Records to process>

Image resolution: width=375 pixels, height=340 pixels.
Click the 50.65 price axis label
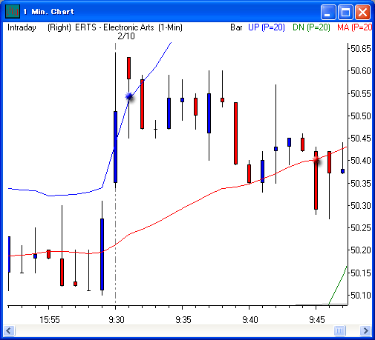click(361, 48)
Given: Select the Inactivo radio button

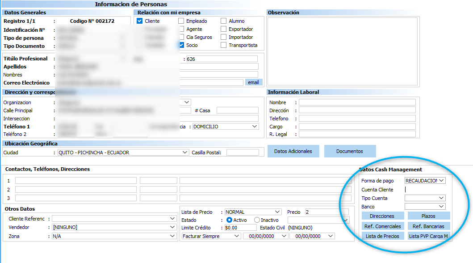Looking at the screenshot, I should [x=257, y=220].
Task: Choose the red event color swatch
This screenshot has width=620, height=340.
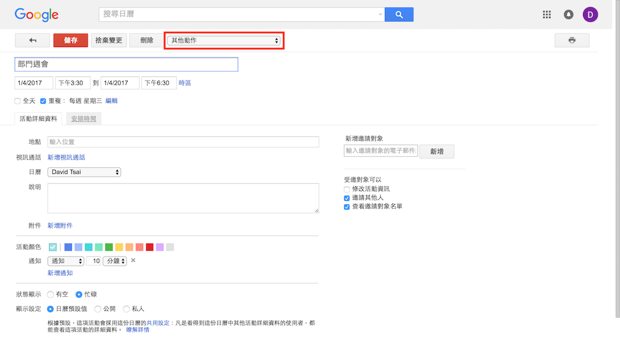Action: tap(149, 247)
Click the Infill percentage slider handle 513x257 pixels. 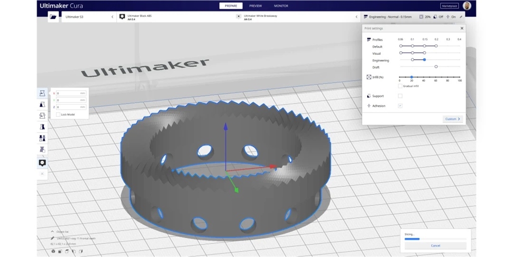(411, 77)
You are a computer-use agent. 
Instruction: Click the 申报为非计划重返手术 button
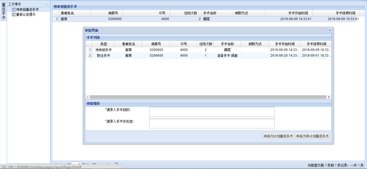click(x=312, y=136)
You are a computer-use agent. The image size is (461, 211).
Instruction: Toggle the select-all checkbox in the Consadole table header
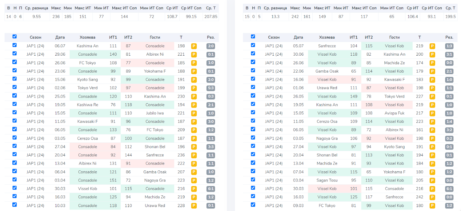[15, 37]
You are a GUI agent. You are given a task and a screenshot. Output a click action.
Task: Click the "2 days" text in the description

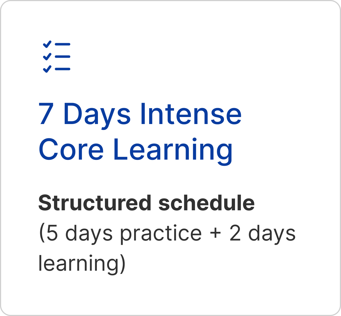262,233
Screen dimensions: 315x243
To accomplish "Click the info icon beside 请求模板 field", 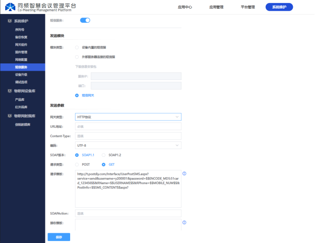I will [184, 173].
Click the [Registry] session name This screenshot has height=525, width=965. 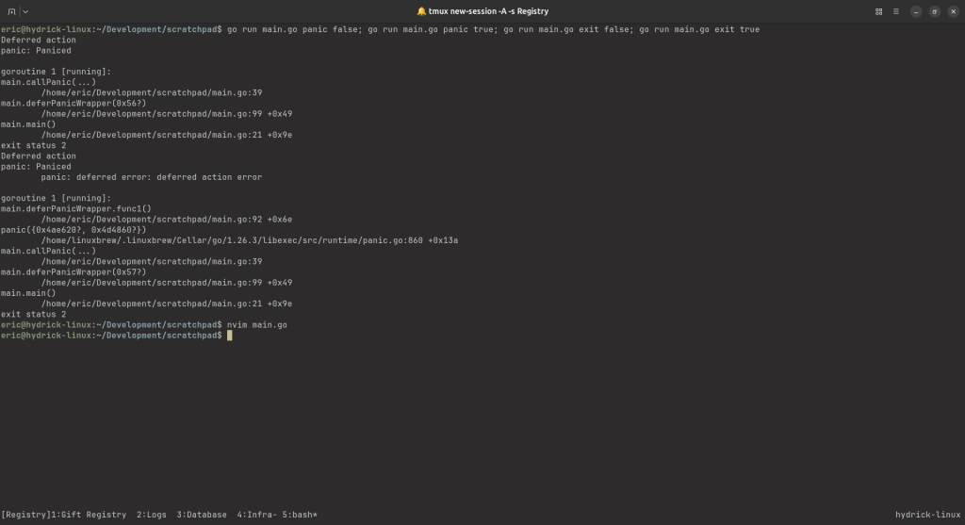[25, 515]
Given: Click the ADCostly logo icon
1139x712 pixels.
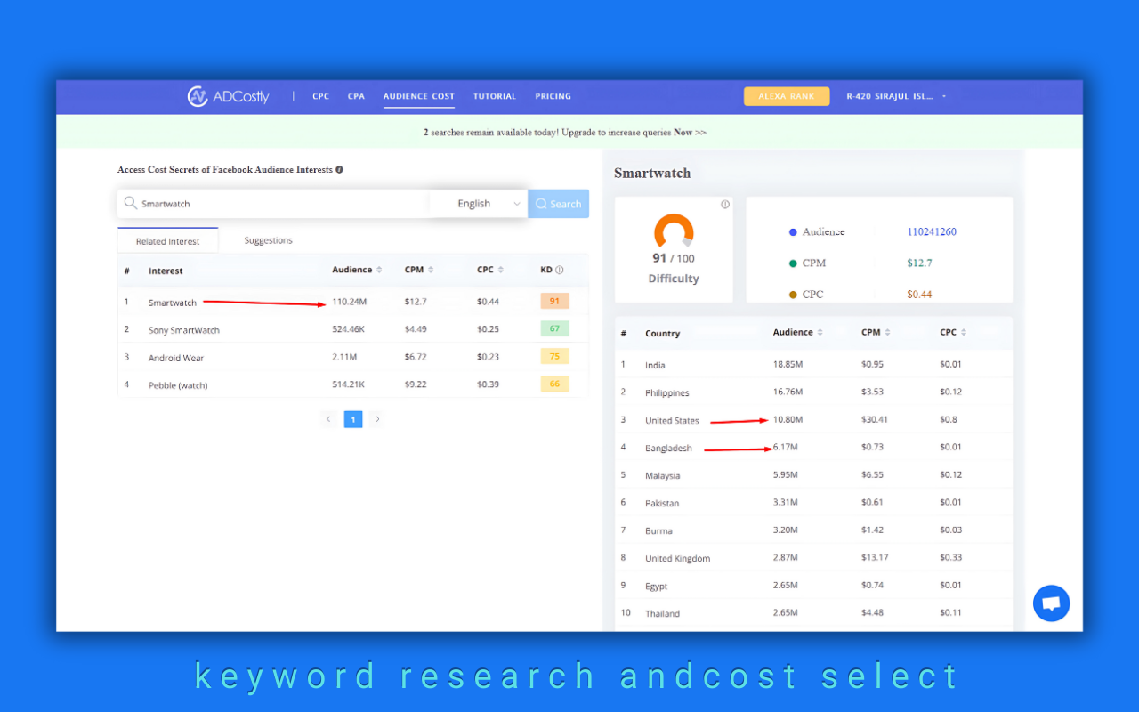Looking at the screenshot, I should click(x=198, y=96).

* * *

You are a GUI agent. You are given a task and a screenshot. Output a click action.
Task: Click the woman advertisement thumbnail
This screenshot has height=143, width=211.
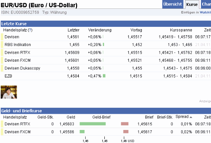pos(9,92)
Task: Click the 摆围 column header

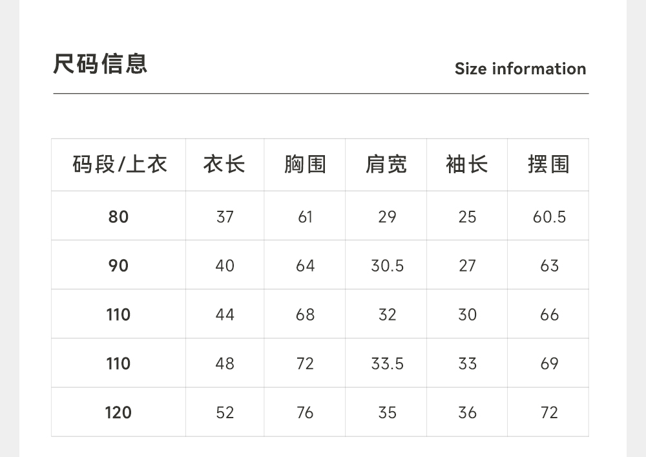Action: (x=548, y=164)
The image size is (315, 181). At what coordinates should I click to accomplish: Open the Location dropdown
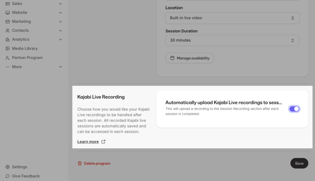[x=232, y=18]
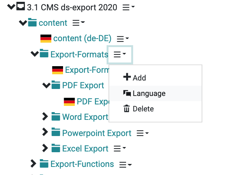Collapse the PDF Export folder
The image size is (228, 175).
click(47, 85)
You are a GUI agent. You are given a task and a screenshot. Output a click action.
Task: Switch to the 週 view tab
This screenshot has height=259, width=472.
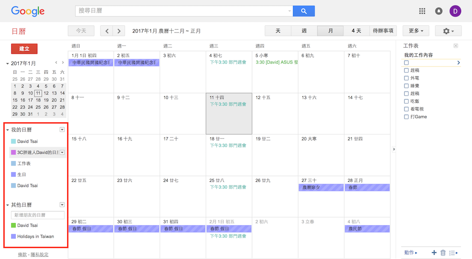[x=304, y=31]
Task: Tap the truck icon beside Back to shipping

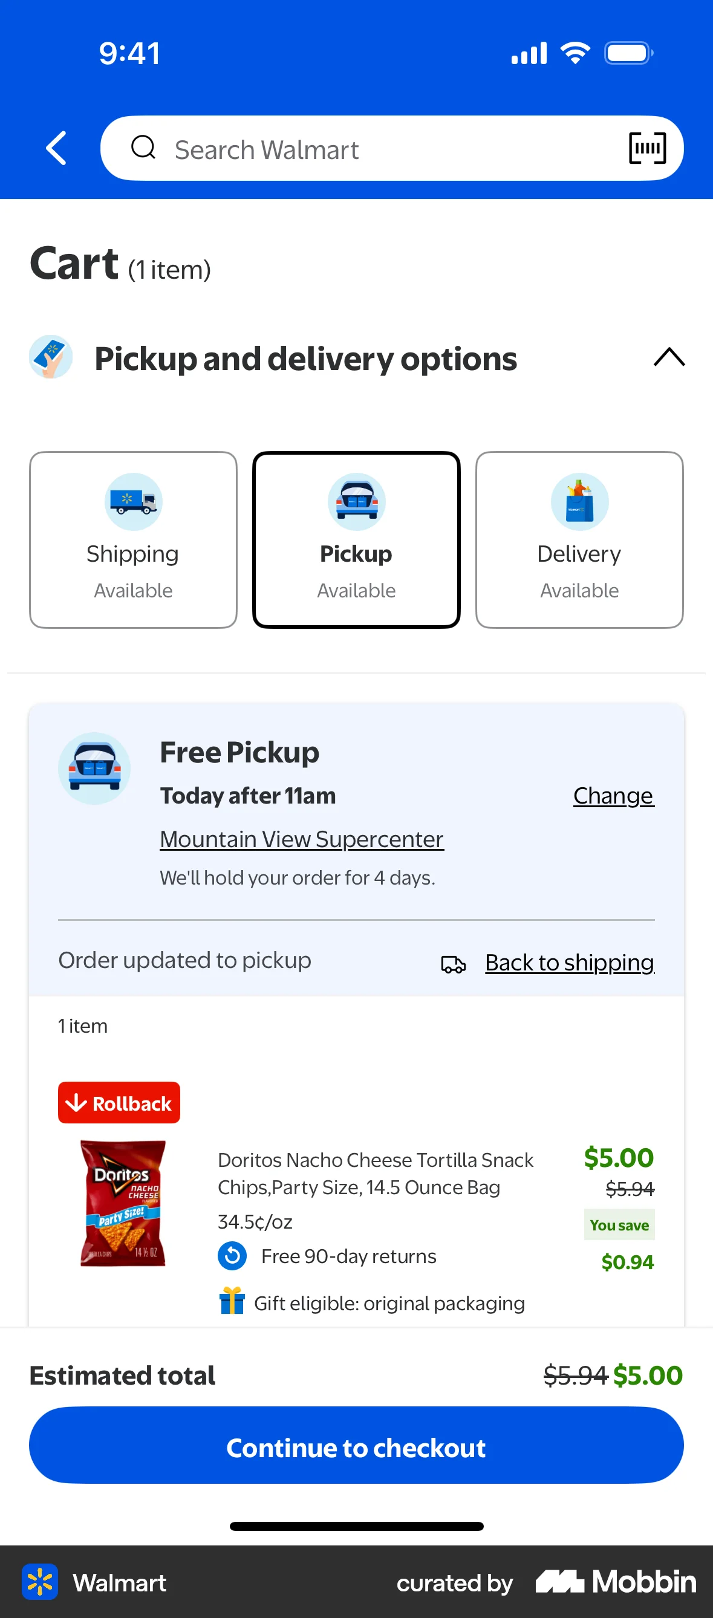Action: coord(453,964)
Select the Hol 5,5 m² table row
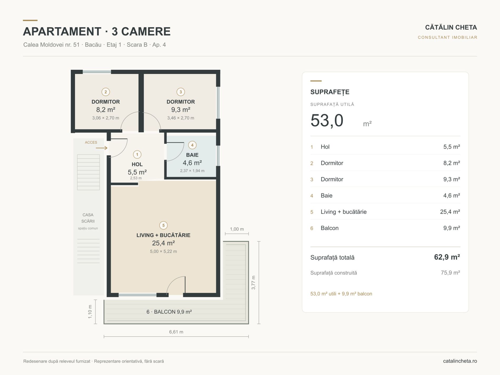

Goal of the exercise> Go through the entries and return each line where the word "computer" occurs.

Answer for this exercise>
You are a computer-use agent. 
You are a computer-use agent. The image size is (461, 211).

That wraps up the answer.